Thanks for documenting this. It is really helpful that you're taking a global view.

lilyminium commented 5 years ago
>>> gsd = mda.Universe(GSD)
>>> gsd.atoms.resnames
array([0, 1, 2, ..., 647, 647, 647], dtype=object)
>>> gsd.select_atoms("resname 0")
<AtomGroup with 0 atoms>
>>> gsd.select_atoms("resname 2")
<AtomGroup with 0 atoms>

^ A consequence of integer resnames.

richardjgowers commented 5 years ago

Ew gross. So one option is to make some “reserved” topogyattrs statically typed.

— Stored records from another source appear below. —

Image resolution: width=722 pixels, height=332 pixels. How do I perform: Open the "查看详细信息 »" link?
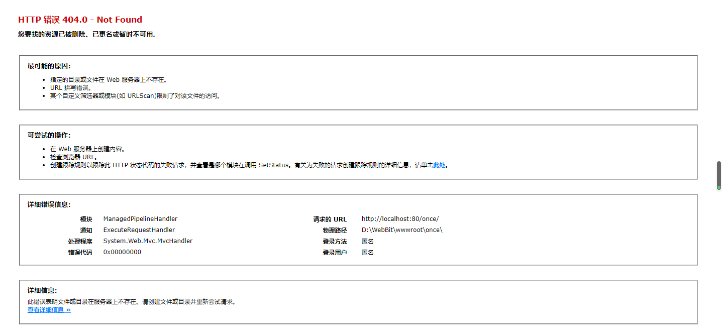[49, 310]
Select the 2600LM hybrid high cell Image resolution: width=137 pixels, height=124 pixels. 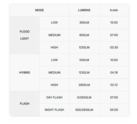84,85
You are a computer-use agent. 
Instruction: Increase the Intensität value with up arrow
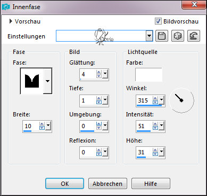(x=155, y=124)
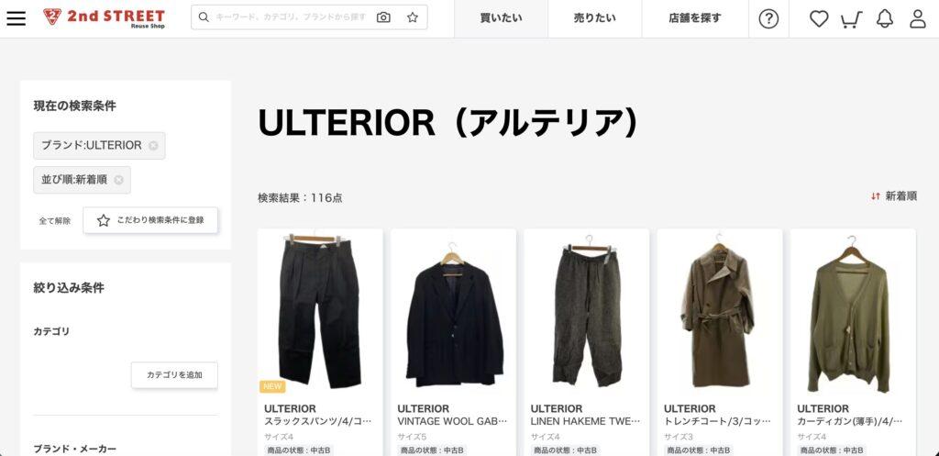Open camera image search
939x456 pixels.
[383, 17]
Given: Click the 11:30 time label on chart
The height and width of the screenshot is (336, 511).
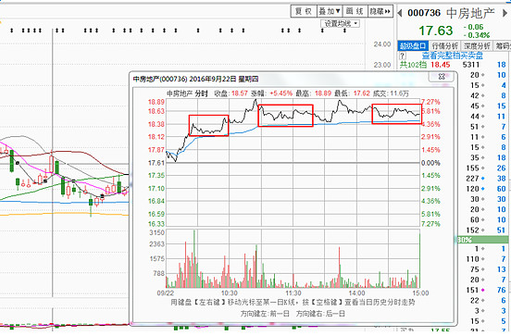Looking at the screenshot, I should point(293,293).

On Wed, Oct 23, 2019 at 16:07, Lily Wang notifications@github.com wrote:

gsd = mda.Universe(GSD) gsd.atoms.resnames array([0, 1, 2, ..., 647, 647, 647], dtype=object) gsd.select_atoms("resname 0") <AtomGroup with 0 atoms> gsd.select_atoms("resname 2") <AtomGroup with 0 atoms>

^ A consequence of integer resnames.

— You are receiving this because you are subscribed to this thread. Reply to this email directly, view it on GitHub https://github.com/MDAnalysis/mdanalysis/issues/2362?email_source=notifications&email_token=ACGSGB4W4MMEQQEIFIH4ZULQQBSCBA5CNFSM4I7MLWZKYY3PNVWWK3TUL52HS4DFVREXG43VMVBW63LNMVXHJKTDN5WW2ZLOORPWSZGOECBYFAQ#issuecomment-545489538, or unsubscribe https://github.com/notifications/unsubscribe-auth/ACGSGB2PUVNK6Y2OZIYAWSLQQBSCBANCNFSM4I7MLWZA .

richardjgowers commented 2 years ago

This would be cool to address in 3.0 as it "breaks" things, but it needs fixing (ping #3800)

orbeckst commented 7 months ago

Consolidating attributes looks like a project to be put on the 3.0 roadmap as it is related to

With PR #3753 almost done, we will have a new guesser infrastructure. We should then clean-up our attributes.

orbeckst commented 7 months ago

And by "putting on the roadmap" I mean "We need to figure out how we will make it actually happen." — something for the next dev meeting.